You can make Locust spawn 10,000 users from a single machine, but it’s almost always the wrong way to do it.
Let’s see Locust in action, not just talking about it. Imagine we’re testing a simple API endpoint that just echoes back whatever you send it.
from locust import HttpUser, task, between
class EchoUser(HttpUser):
wait_time = between(1, 2) # Wait 1-2 seconds between tasks
@task
def echo_task(self):
self.client.post("/echo", json={"message": "hello"})
This EchoUser class is the blueprint for each simulated user. When you run Locust, it instantiates these users. The wait_time is crucial – it’s not about making the simulation "realistic" in terms of human behavior, but about controlling the rate at which users hit your system. Without it, each user would hammer the API as fast as possible.
Now, the title mentions 10,000 users. Here’s how you’d try to do that from your terminal:
locust -f your_locustfile.py --host=http://localhost:8000 --users 10000 --spawn-rate 100
The --users 10000 flag tells Locust to eventually spawn 10,000 users. The --spawn-rate 100 means it will spawn 100 users per second until it reaches the target of 10,000.

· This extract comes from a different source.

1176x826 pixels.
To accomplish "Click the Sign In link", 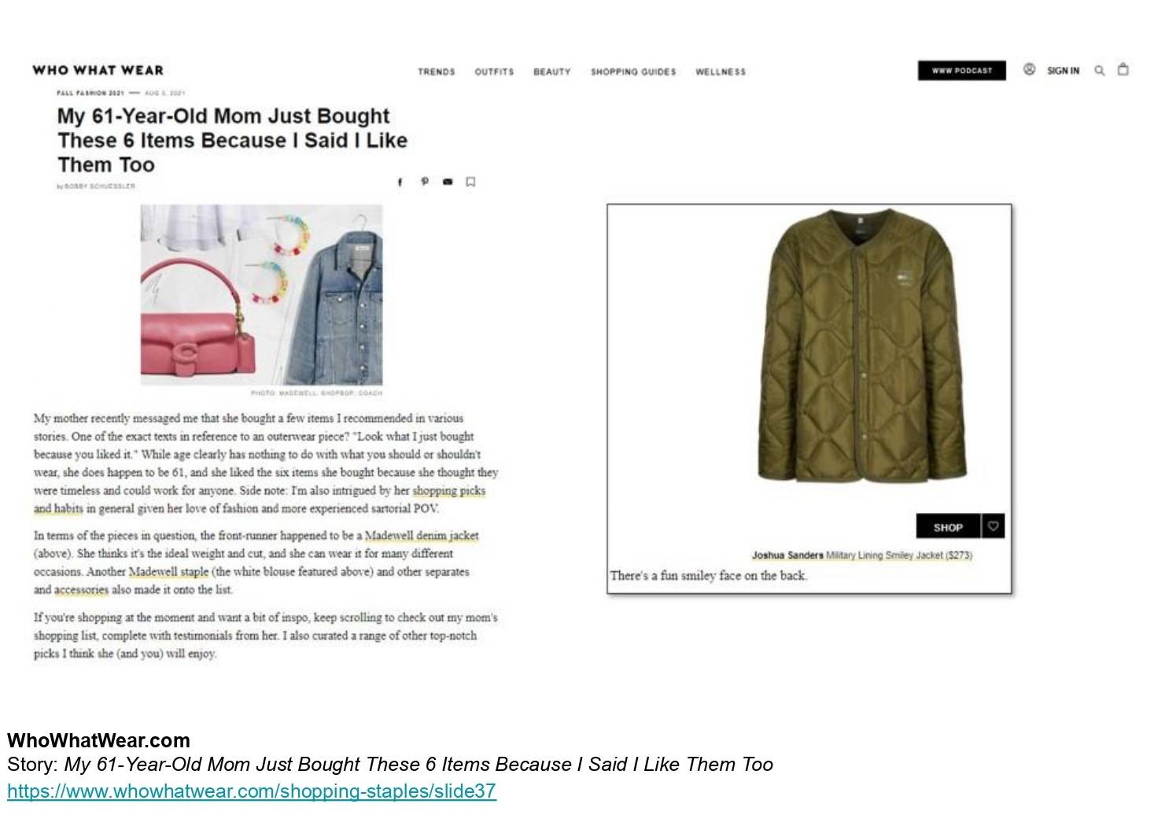I will point(1063,71).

But here’s the kicker: running 10,000 users from a single machine is a recipe for disaster. Your machine will choke on network connections, memory, and CPU long before it can effectively simulate 10,000 independent users. The problem isn’t Locust itself, but the fundamental limits of a single operating system and hardware.

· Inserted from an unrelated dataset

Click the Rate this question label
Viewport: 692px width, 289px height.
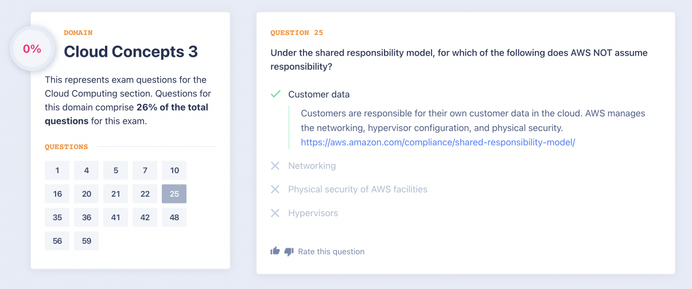click(x=331, y=252)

The core problem Locust solves is understanding how your application behaves under concurrent load. It’s not about how many users you can simulate from one box, but how many concurrent requests your system can handle before performance degrades. The "users" in Locust are really just a mechanism to generate requests at a certain rate. Each user independently decides when to execute a task, and the wait_time introduces pauses.
When you run Locust in standalone mode (which is what the command above does), it runs a single "master" process and a single "worker" process on your local machine. This worker is responsible for actually creating and running the user instances. For 10,000 users, this single worker becomes the bottleneck.
The real way to scale Locust is by using its distributed mode. You run one "master" node and multiple "worker" nodes. The master coordinates the workers, and each worker handles a portion of the total user load.
Here’s how you’d set up a distributed test:
On the Master Node:
locust -f your_locustfile.py --host=http://your-api-host.com --master --web-host=0.0.0.0
--master: Designates this node as the master.--web-host=0.0.0.0: Makes the Locust web UI accessible from any IP address (be careful in production!).
On each Worker Node:
locust -f your_locustfile.py --host=http://your-api-host.com --worker
--worker: Designates this node as a worker.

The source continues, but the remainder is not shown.